== DIRECTIONS ==
Reproduce the tariff article below, starting with "Wall Street plunges" and going on through "cut for now.". Swap "Federal Reserve" for "U.S. central bank" each time it occurs.

Getting your Trinity Audio player ready...
Prime Minister Benjamin Netanyahu is facing sharp criticism from economic officials and industry leaders over what they call a major failure to prevent sweeping U.S. tariffs on Israeli exports, as global markets reel from U.S. President Donald Trump’s surprise trade move.
The new 17% tariff imposed by Washington on Israeli goods — part of a broader package of duties introduced by Trump last week — triggered alarm across global and local markets, with the Tel Aviv Stock Exchange bracing for sharp declines when trading opens Sunday. The move has already contributed to a historic rout on Wall Street, with losses totaling over $6.6 trillion in just two days, raising fears of a prolonged global crisis.
Israeli businessmen and economic analysts are voicing outrage at what they describe as government inaction, accusing Netanyahu and senior economic officials of failing to use diplomatic channels to avert the tariffs. A senior Finance Ministry official, speaking on condition of anonymity, said the move “stems from a fundamental misunderstanding of the potential implications,” adding that “there was inexplicable complacency, even as it became clear Israel would be hit hard.”
Dr. Ron Tomer, president of the Manufacturers Association of Israel, called for immediate negotiations with the U.S. to mitigate the tariffs’ impact. A senior Treasury official said the government aims to at least reduce the tariff rate from 17% to 10%. Several other countries have already opened talks with the U.S., which has reportedly signaled some flexibility in individual cases.
An economic adviser close to Netanyahu told Ynet and the financial publication "Mamon" that the prime minister could have made a stronger case to Trump. “He should have explained that Israel has been at war for over a year, the economy is struggling, the deficit is massive, and exports are critical,” the source said. “Instead, he focused on removing the Shin Bet chief, pushing controversial legal reforms, and embarked on a non-essential trip to Hungary during a time of emergency.”
Exporters hope Netanyahu will use his scheduled meeting with Trump on Monday to reverse or reduce the tariffs, though expectations are low. “Better to try late than never,” said one top industry figure. “At least now there’s still a chance to ease the blow, even if we missed the opportunity to prevent it entirely.”
Wall Street plunges amid trade shock
The last two trading days marked one of the worst stretches in U.S. stock market history. Since Trump took office, U.S. equities have lost over $11 trillion in value, with $6.6 trillion wiped out in just 48 hours. The S&P 500 fell 10% over those two days — an exceptionally rare event — while the tech-heavy Nasdaq index dropped 5.8% on Friday alone, closing 23% below its Dec. 16 peak. That steep a decline qualifies as a “bear market,” defined as a fall of more than 20% from recent highs.
Economists warn the downturn resembles past major crises, including the 2008 subprime mortgage collapse and the onset of the COVID-19 pandemic in 2020. The Federal Reserve chairman warned that Trump’s tariffs could drive up inflation and hurt economic growth in the short term, ruling out a rate cut for now.

== DATA LISTING ==
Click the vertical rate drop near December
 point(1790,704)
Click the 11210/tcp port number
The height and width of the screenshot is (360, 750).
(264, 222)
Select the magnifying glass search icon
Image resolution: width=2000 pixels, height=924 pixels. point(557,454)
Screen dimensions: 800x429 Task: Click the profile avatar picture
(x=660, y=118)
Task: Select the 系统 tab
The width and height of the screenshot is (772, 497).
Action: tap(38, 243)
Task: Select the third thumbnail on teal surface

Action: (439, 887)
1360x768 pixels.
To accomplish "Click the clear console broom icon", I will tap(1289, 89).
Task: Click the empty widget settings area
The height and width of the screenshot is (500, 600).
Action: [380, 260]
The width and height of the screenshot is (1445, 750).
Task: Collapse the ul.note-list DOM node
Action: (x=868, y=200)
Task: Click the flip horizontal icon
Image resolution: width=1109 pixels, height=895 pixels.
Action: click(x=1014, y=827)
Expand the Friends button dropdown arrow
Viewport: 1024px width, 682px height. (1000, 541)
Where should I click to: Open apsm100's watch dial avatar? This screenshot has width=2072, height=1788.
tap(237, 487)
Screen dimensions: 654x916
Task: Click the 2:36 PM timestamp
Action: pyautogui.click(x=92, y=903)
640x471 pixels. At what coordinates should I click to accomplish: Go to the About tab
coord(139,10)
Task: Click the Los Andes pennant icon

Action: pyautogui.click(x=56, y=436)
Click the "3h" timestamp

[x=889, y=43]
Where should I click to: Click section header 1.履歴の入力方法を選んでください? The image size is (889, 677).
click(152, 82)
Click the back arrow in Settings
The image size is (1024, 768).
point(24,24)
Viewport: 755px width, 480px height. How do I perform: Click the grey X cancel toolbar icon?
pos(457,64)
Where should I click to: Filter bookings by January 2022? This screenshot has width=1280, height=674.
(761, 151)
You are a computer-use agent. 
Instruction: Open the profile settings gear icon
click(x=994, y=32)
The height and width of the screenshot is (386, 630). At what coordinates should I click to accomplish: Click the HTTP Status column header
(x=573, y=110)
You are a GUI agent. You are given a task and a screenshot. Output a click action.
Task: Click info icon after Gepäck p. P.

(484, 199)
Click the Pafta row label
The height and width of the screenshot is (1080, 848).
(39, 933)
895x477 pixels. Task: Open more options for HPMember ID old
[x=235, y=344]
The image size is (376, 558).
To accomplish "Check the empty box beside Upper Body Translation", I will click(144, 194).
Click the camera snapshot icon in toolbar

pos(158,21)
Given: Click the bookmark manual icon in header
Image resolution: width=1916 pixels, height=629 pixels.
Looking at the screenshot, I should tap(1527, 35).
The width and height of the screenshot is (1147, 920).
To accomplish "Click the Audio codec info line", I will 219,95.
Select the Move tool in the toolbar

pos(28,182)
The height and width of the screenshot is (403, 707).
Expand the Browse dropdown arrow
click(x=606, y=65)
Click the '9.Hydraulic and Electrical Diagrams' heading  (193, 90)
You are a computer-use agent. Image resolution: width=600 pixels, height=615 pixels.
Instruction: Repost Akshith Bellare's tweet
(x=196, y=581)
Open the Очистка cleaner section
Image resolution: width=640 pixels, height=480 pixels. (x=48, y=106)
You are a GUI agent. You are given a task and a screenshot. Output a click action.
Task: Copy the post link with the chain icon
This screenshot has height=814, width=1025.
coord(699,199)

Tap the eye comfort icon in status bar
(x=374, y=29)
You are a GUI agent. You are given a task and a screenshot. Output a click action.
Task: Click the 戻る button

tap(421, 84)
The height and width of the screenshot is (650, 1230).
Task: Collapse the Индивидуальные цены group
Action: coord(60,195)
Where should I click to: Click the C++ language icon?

== SOLUTION FOR THIS EXERCISE ==
Wall Street plunges amid trade shock
The last two trading days marked one of the worst stretches in U.S. stock market history. Since Trump took office, U.S. equities have lost over $11 trillion in value, with $6.6 trillion wiped out in just 48 hours. The S&P 500 fell 10% over those two days — an exceptionally rare event — while the tech-heavy Nasdaq index dropped 5.8% on Friday alone, closing 23% below its Dec. 16 peak. That steep a decline qualifies as a “bear market,” defined as a fall of more than 20% from recent highs.
Economists warn the downturn resembles past major crises, including the 2008 subprime mortgage collapse and the onset of the COVID-19 pandemic in 2020. The U.S. central bank chairman warned that Trump’s tariffs could drive up inflation and hurt economic growth in the short term, ruling out a rate cut for now.